• Assignment:
From the data below, copy each line that includes the word "Open".

• The records:
=======
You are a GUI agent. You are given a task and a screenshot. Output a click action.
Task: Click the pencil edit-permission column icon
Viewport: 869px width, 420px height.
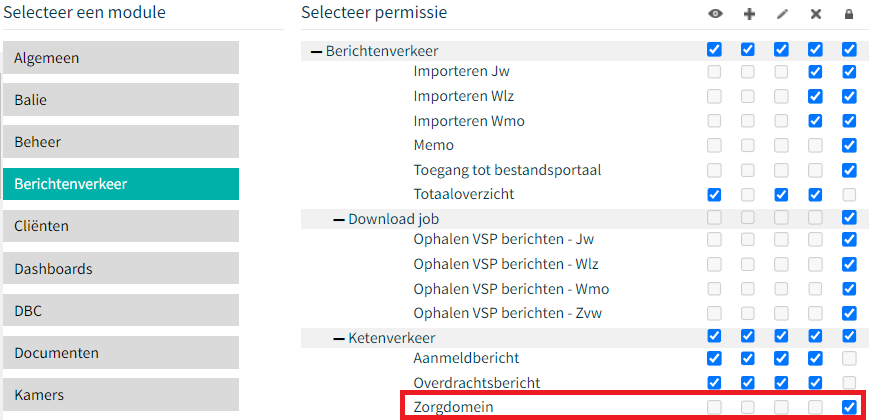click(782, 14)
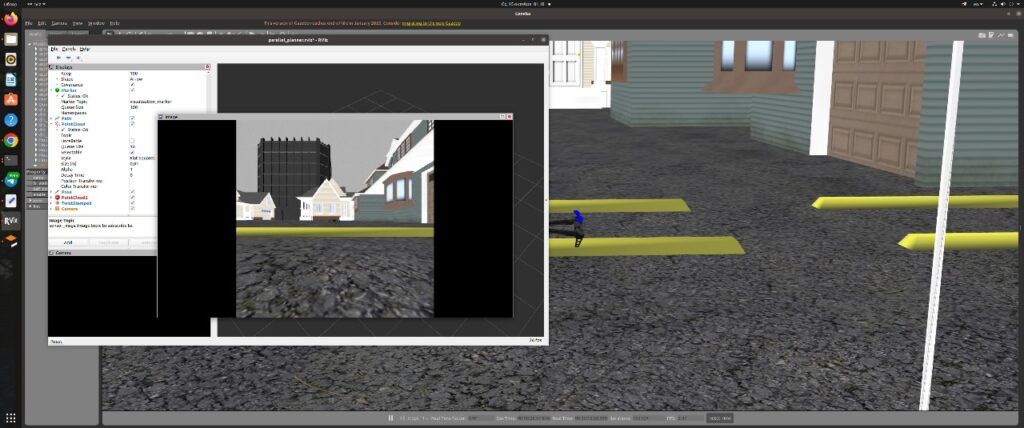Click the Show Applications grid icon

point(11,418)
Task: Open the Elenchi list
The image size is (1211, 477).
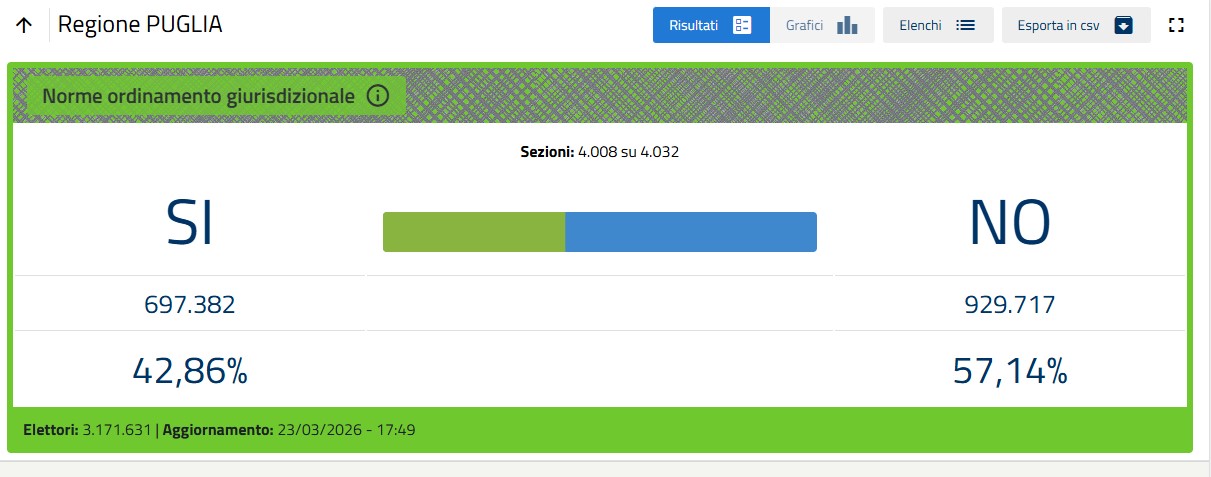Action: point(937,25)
=======
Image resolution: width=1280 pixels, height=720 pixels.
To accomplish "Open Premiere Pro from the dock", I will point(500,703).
=======
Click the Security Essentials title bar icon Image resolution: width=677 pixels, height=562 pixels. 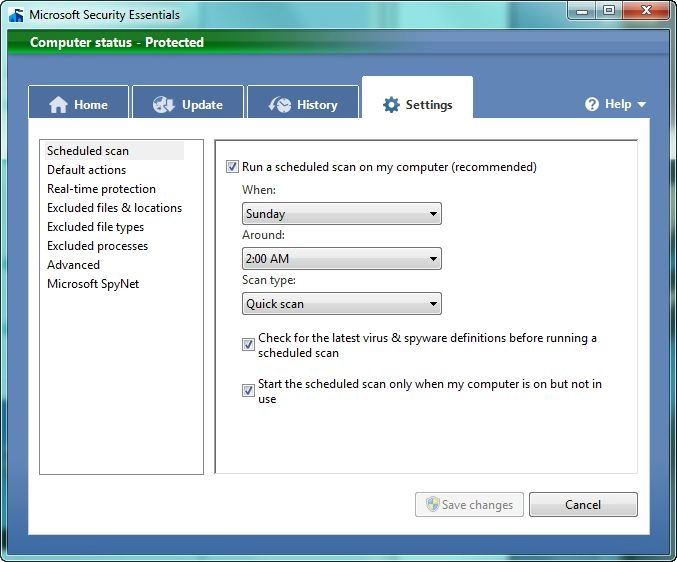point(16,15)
=======
• Answer section:
Task: Open the Elenchi list
To accomplish "Open Premiere Pro from the dock", I will point(500,703).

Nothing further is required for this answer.